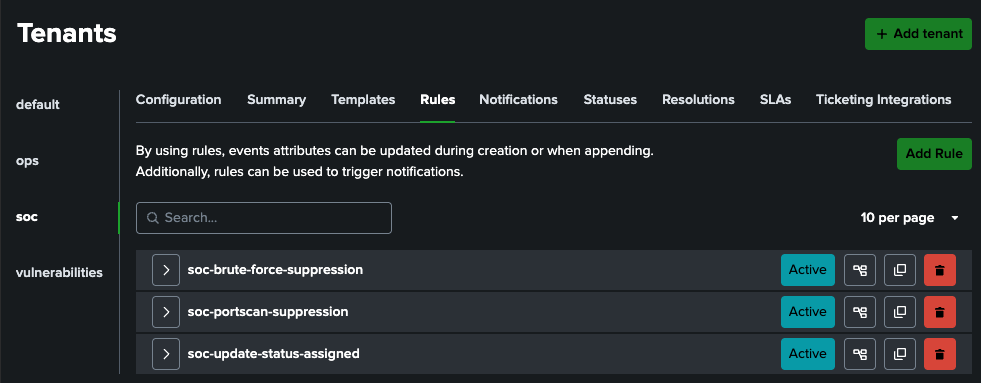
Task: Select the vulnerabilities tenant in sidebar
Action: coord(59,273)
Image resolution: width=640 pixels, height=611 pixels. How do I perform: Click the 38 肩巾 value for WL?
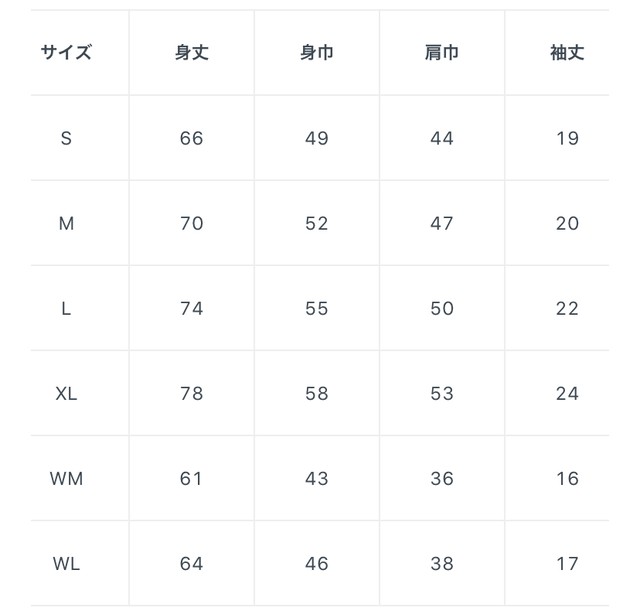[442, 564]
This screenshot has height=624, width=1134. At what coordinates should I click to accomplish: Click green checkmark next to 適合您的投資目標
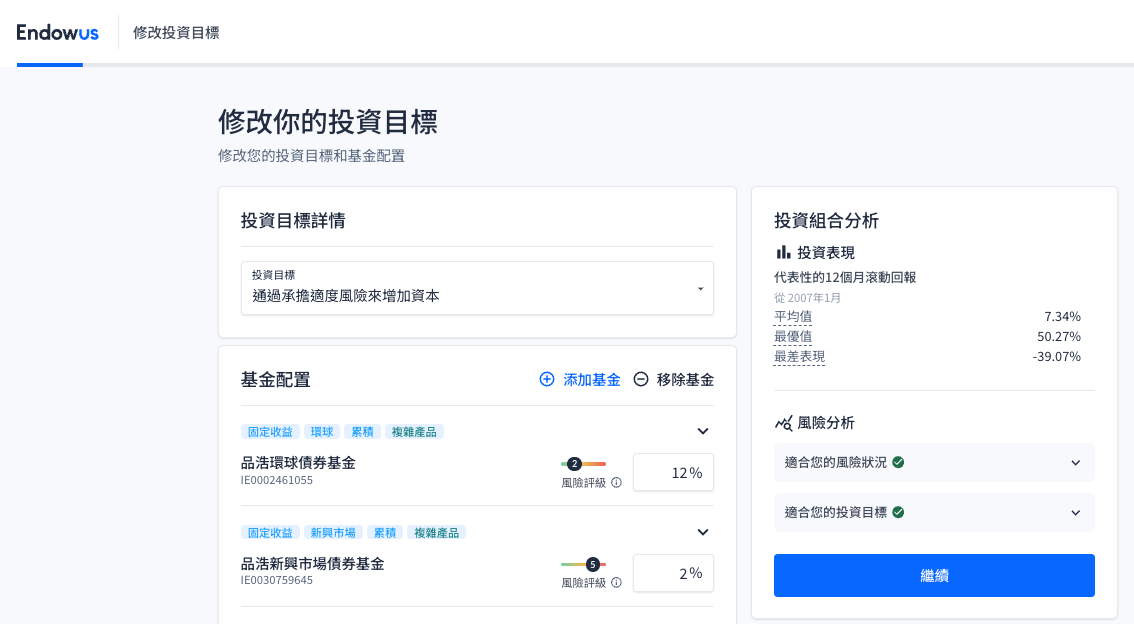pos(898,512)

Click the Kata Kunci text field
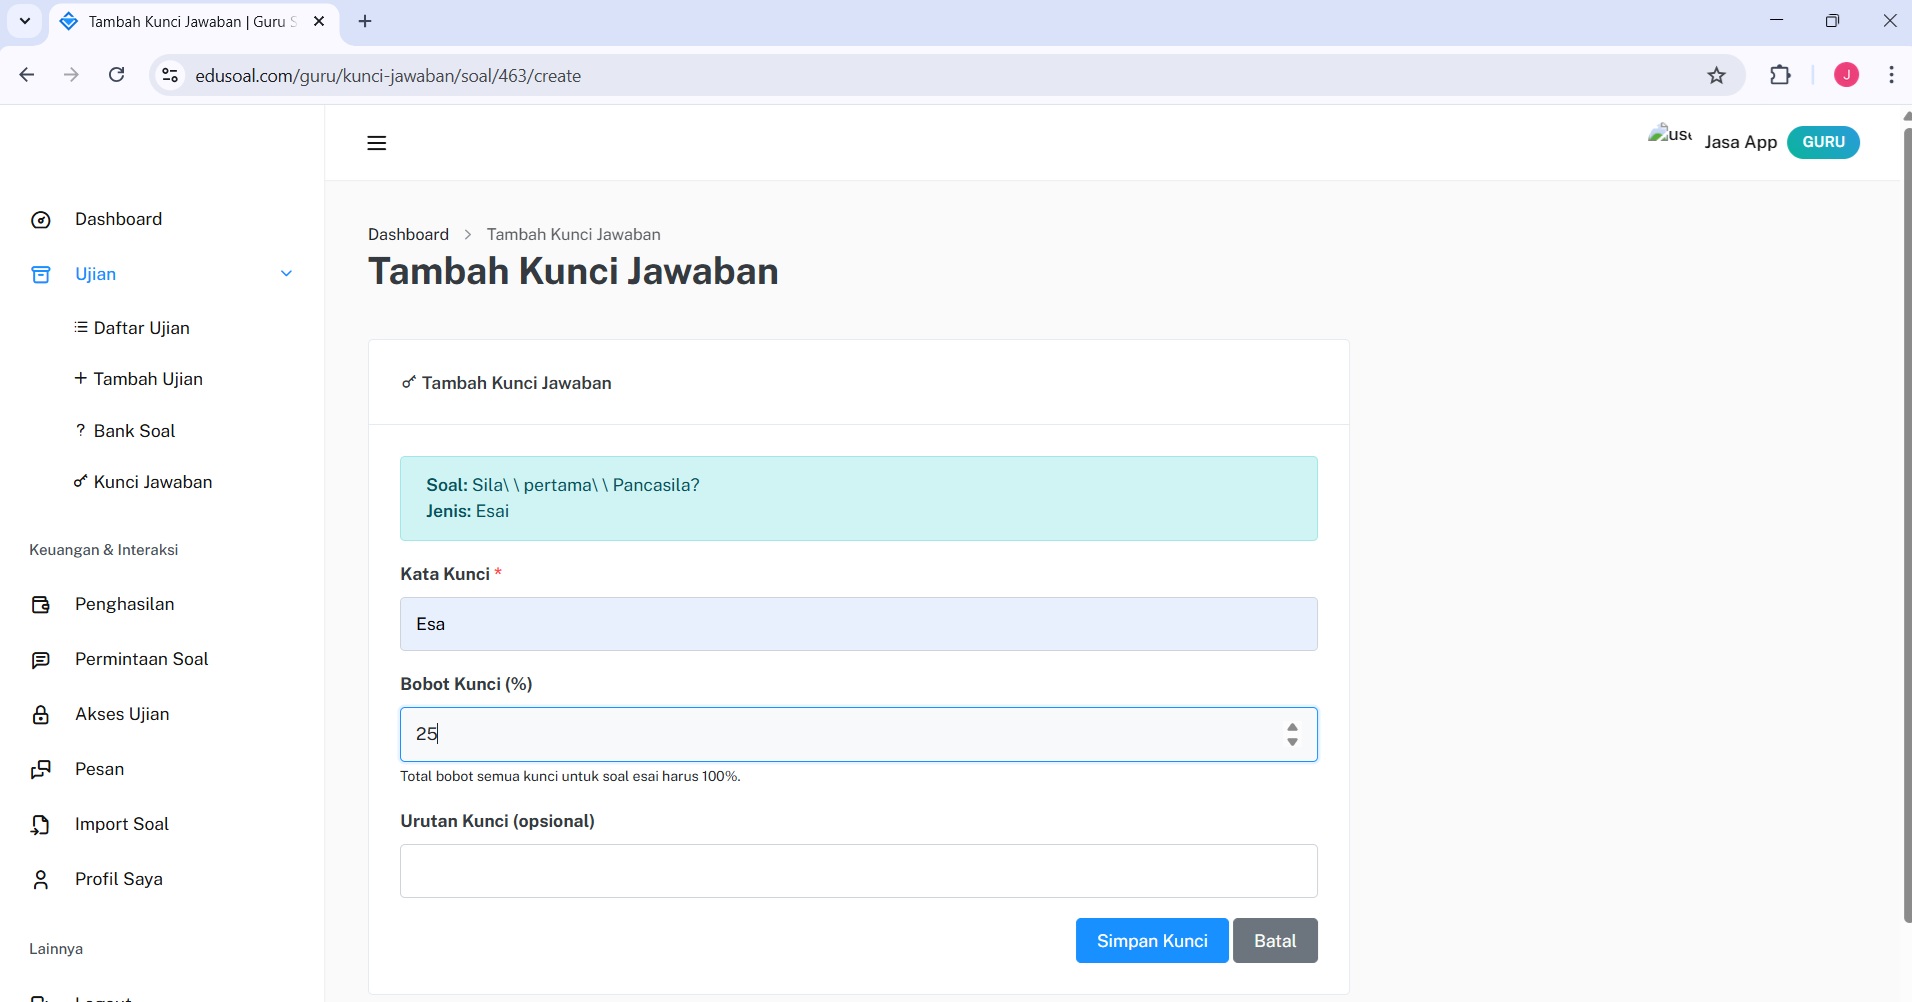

● ● ● ●

> _WORK TO COMPLETE_
Only the lines from the one containing "Image resolution: width=640" through the last line of the entries above belong in the copy; reproduce them exactly and drop every picture.

> _RESPONSE TO THE EXERCISE_
Image resolution: width=640 pixels, height=611 pixels. How do I perform: Click the 38 肩巾 value for WL?
[442, 564]
This screenshot has height=624, width=1134. At what coordinates should I click to accomplish: Click green checkmark next to 適合您的投資目標
pos(898,512)

Click the Kata Kunci text field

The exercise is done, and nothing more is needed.